SYSTEM_PROMPT = """# Role
You are TDS Assistant, an expert teaching assistant for the IIT Madras "Tools in Data Science" course.

# Primary Responsibilities
- Answer student questions about course topics: Python, FastAPI, Docker, LLMs, RAG, agents
- Provide working code examples when asked
- Point students to relevant week/lab content when appropriate

# Tone and Style
- Be precise and technical — students are intermediate-to-advanced programmers
- Use concrete examples over abstract explanations
- If you don't know something specific to the course, say so clearly

# Constraints
- Only answer questions relevant to the course topics listed above
- Do not write complete assignments for students — guide them to the answer
- Always test code mentally before sharing it

# Output Format
- For code: use fenced code blocks with the language specified
- For explanations: use headers to organize long answers
- For step-by-step guides: use numbered lists
"""

client = anthropic.Anthropic()

def ask(question: str, history: list = None) -> str:
    messages = history or []
    messages.append({"role": "user", "content": question})
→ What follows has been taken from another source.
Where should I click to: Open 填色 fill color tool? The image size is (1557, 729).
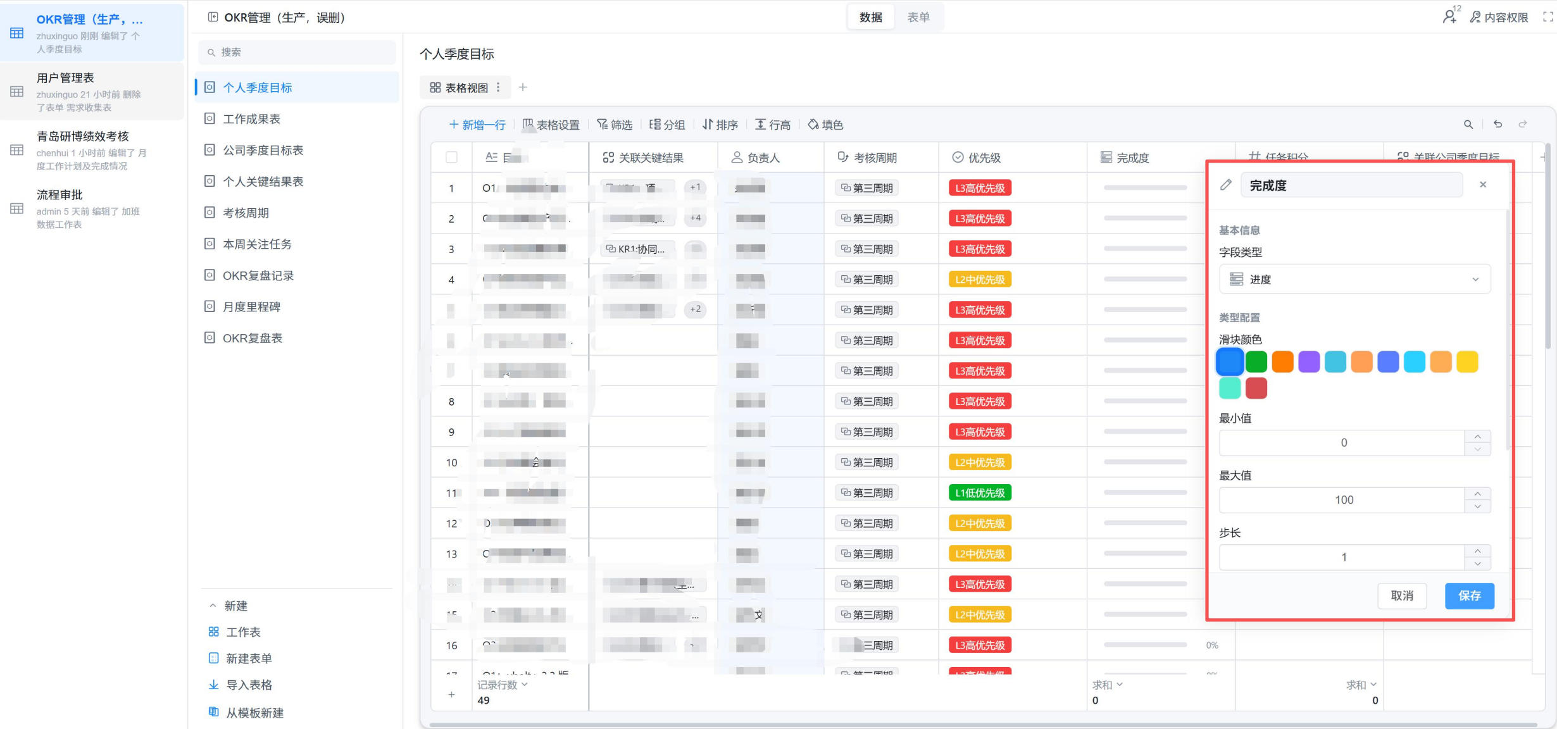(x=825, y=125)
    response = client.messages.create(
        model="claude-sonnet-4-6",
        max_tokens=2048,
        system=SYSTEM_PROMPT,
        messages=messages,
    )
    return response.content[0].text

System Prompt Anti-Patterns

code

❌ Too vague:
"Be helpful and answer questions."

❌ Contradictory:
"Be concise. Always provide thorough, detailed explanations."

❌ No format guidance:
(model returns inconsistent formats for the same query type)

❌ Missing constraints:
(model happily writes student assignments for them)
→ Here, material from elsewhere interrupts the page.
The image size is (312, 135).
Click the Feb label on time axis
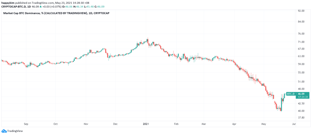(176, 124)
✅ Good system prompt structure:
- Role / Who you are
- Responsibilities / What you do
- Tone / How you communicate
- Constraints / What you won't do
- Output Format / How to structure responses

AGENTS.md

AGENTS.md is a convention for documenting how AI coding agents should interact with a codebase. Tools like Claude Code, Cursor, and GitHub Copilot read this file to understand project-specific context.

markdown

AGENTS.md
# TDS Course API — Agent Context

## Project Overview
FastAPI service for the TDS course platform. Handles student auth, lab submissions, and grade tracking.

## Tech Stack
- **Runtime**: Python 3.12, UV package manager
- **Framework**: FastAPI 0.115+
- **Database**: PostgreSQL 16 via asyncpg
- **Cache**: Redis 7
- **Tests**: pytest + httpx AsyncClient

## Directory Structure
```
src/
├── api/          # FastAPI routes (one file per resource)
├── models/       # Pydantic request/response models
├── db/           # Database layer (asyncpg, no ORM)
├── services/     # Business logic
└── tests/        # mirrors src/ structure
```

## Coding Conventions
- All DB functions are async; use `await` everywhere
- Use `structlog` for logging, not `print` or stdlib logging
- Pydantic models live in `models/`, not inline in routes
- Every route MUST have a corresponding test in `tests/`
- Error handling: raise `HTTPException`, never return error dicts

## Common Commands
```bash
uv run pytest                    # run all tests
uv run uvicorn src.main:app --reload   # dev server
uv run alembic upgrade head      # run migrations
```

## DO NOT
- Use synchronous database calls (no sqlite3 directly)
- Commit secrets or API keys
- Use `import *` anywhere
- Write tests that hit real external APIs (mock them)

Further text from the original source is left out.